「魔女の暦」を読んだ
「魔女の暦」を読んだ
作 横溝正史
角川文庫版
収録作(丸カッコ内は、初出年)
- 魔女の暦(1958)
- 火の十字架(1958)
横溝正史の小説について
横溝正史の作品は大きく以下の三つの時代に分けられると思う。
- 戦前
- 終戦直後(昭和20年代)
- 高度経済成長期(昭和30年代)
舞台は、大きく二つに分けられる。
- 田舎
- 都会
横溝作品の中で最も注目され何度も映画化されているのは、時代が「終戦直後」で、かつ「田舎が舞台」の金田一耕助ものだ。
私も、この時代に書かれた田舎が舞台の金田一ものには、単なる推理小説以上の何かが有ると思う。
対して、高度経済成長期(昭和30年代)の都会(主に東京)を舞台にした作品は、ほとんど注目されていない。

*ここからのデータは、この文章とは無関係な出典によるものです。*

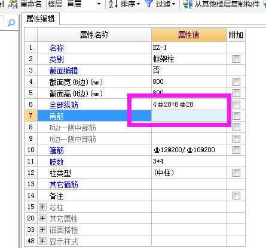Click the 截面编辑 property link
The height and width of the screenshot is (248, 266).
(x=63, y=71)
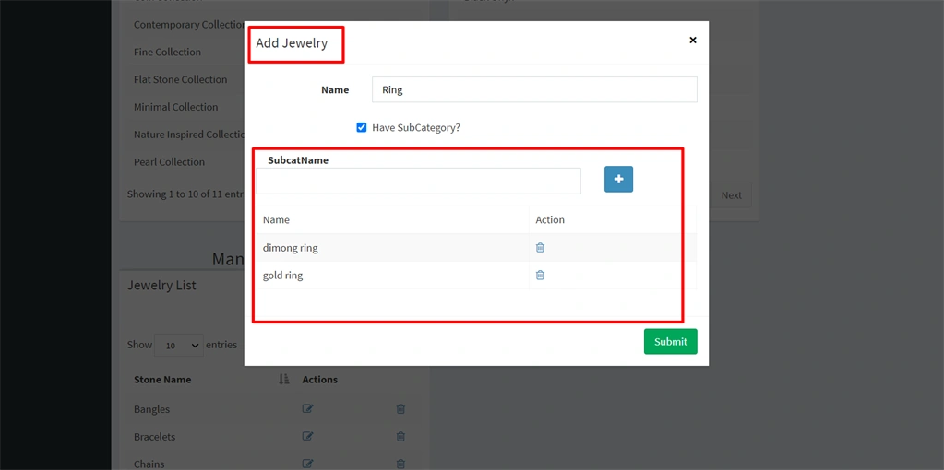
Task: Delete the gold ring subcategory
Action: click(x=540, y=275)
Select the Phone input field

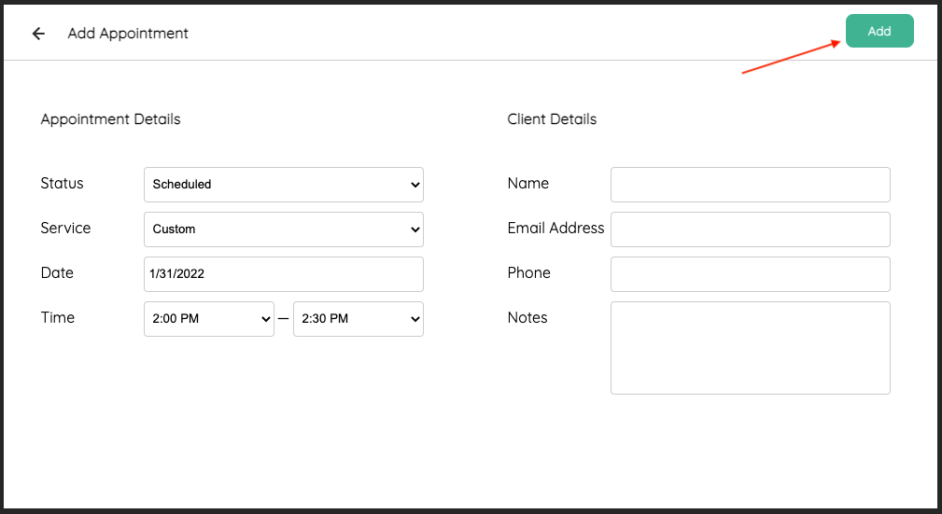750,274
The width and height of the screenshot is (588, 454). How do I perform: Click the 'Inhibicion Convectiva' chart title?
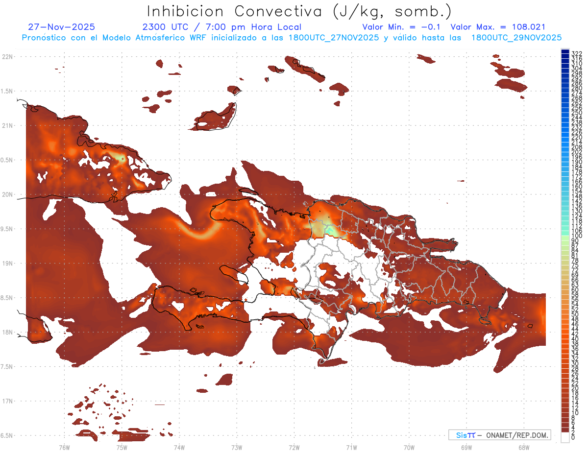(x=299, y=11)

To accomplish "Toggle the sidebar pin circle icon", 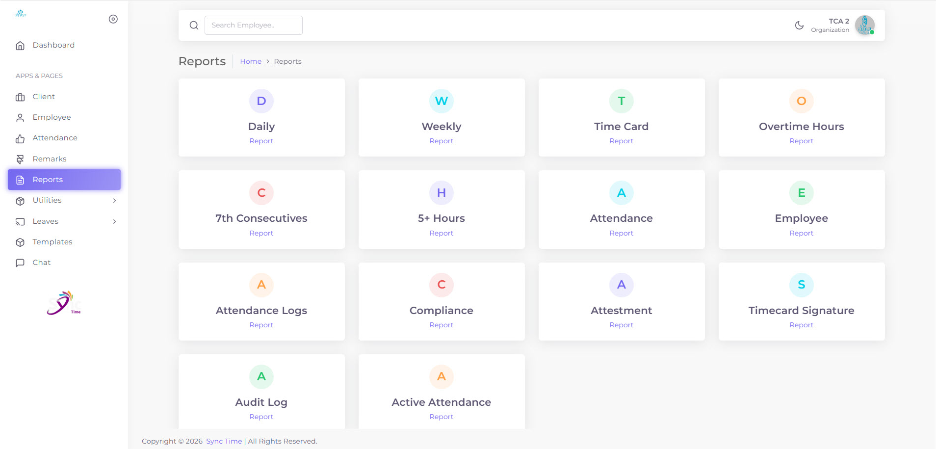I will [x=113, y=19].
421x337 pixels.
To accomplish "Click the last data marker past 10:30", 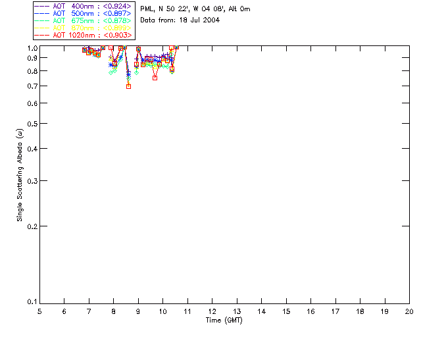I will 177,47.
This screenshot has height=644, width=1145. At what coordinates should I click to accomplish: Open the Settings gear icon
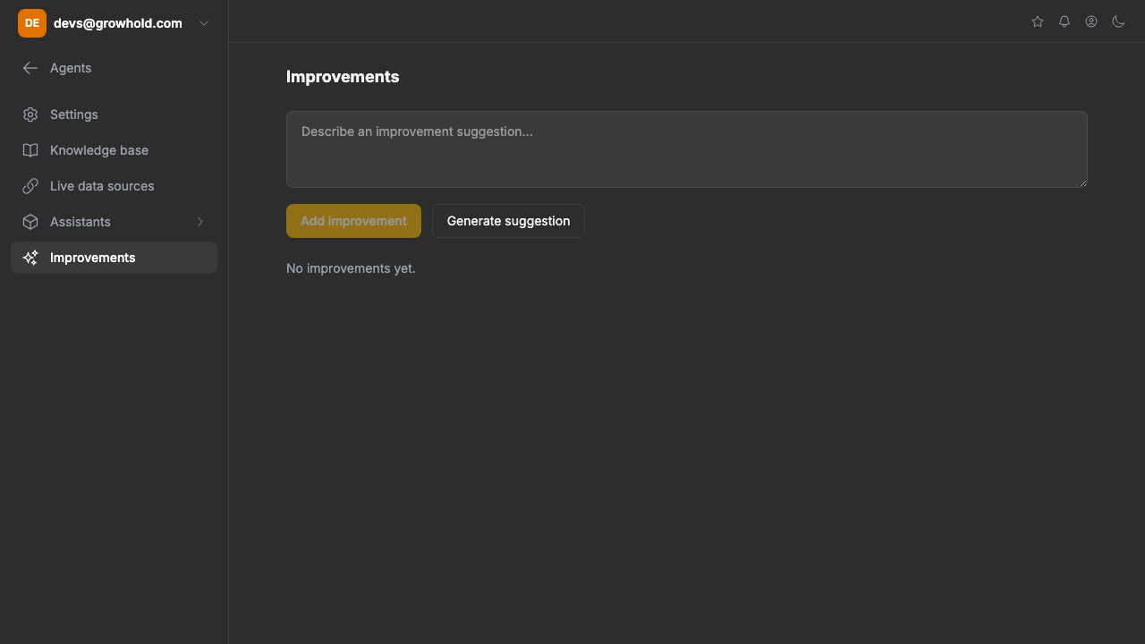[x=30, y=114]
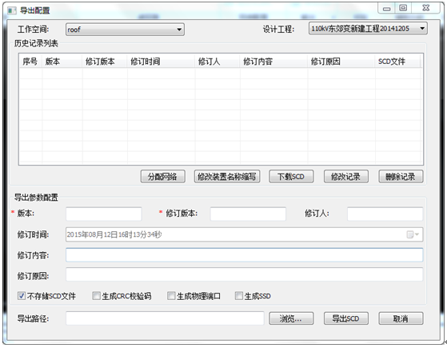Click the 删除记录 button
Image resolution: width=447 pixels, height=348 pixels.
pyautogui.click(x=401, y=177)
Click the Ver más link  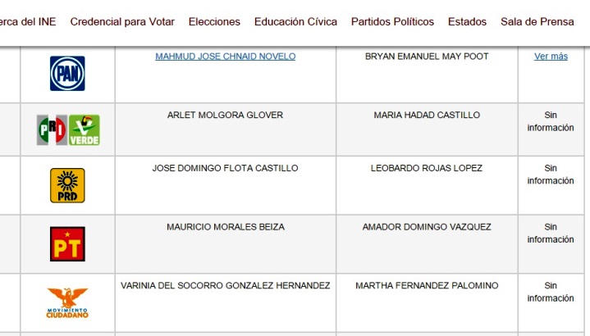pyautogui.click(x=551, y=57)
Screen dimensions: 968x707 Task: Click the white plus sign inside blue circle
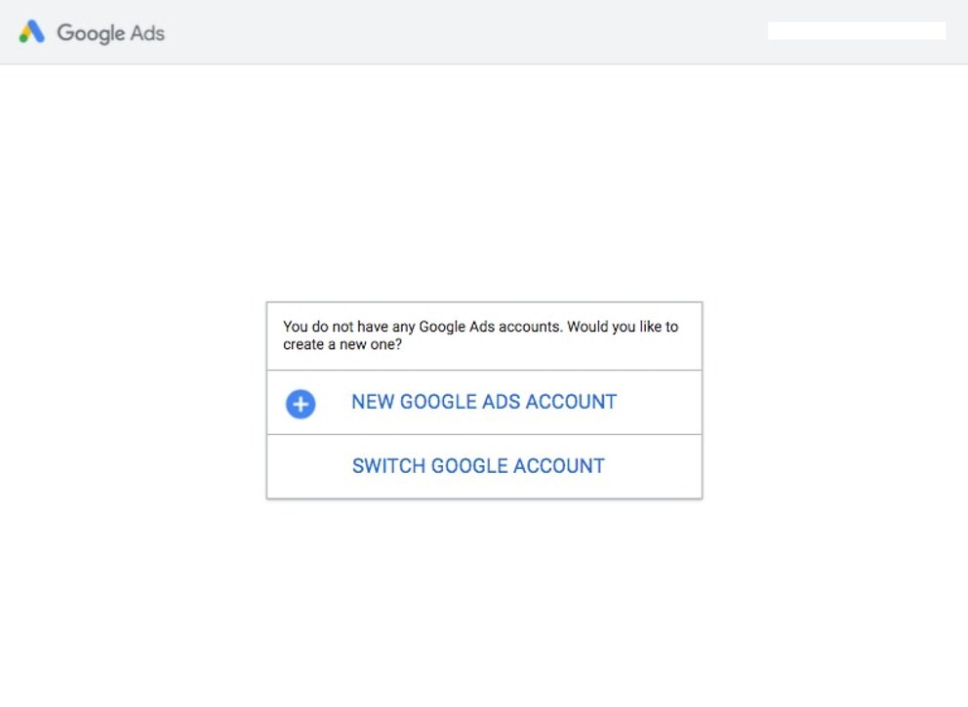click(x=301, y=404)
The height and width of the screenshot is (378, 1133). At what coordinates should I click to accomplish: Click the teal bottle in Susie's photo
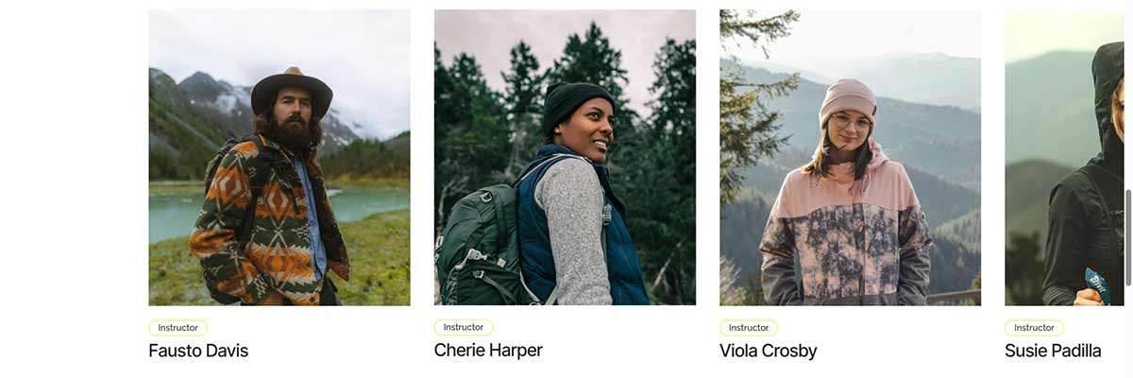tap(1097, 285)
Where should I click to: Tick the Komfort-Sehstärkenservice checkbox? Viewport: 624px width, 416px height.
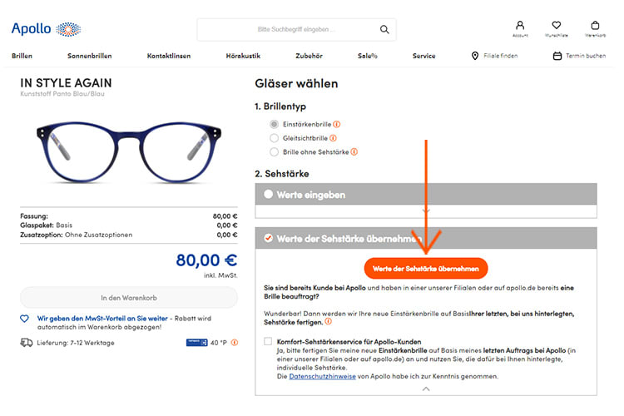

実際に読んでみても、文学として胸に迫る事もないし、推理小説としての驚きも少ない。
あまり褒(ほ)められない出来の作品が多い。
この違いが何処(どこ)から来るのかについて私なりに思うところは有るが、それは別の機会に書きたいと思う。
ひとつ言えるのは、戦後〜昭和30年代に横溝が書いた作品は膨大な数に上るという事だ。
生活のため粗製濫造(そせいらんぞう)的に書き飛ばしていたのかも知れない。
人気の無い「昭和30年代の都会を舞台にした」金田一耕助ものではあるが、2022年の今あらためて読んでみると、これはこれで味わいがある。
そこに描かれた昭和30年代の風俗が、レトロな魅力を醸(かも)し出している。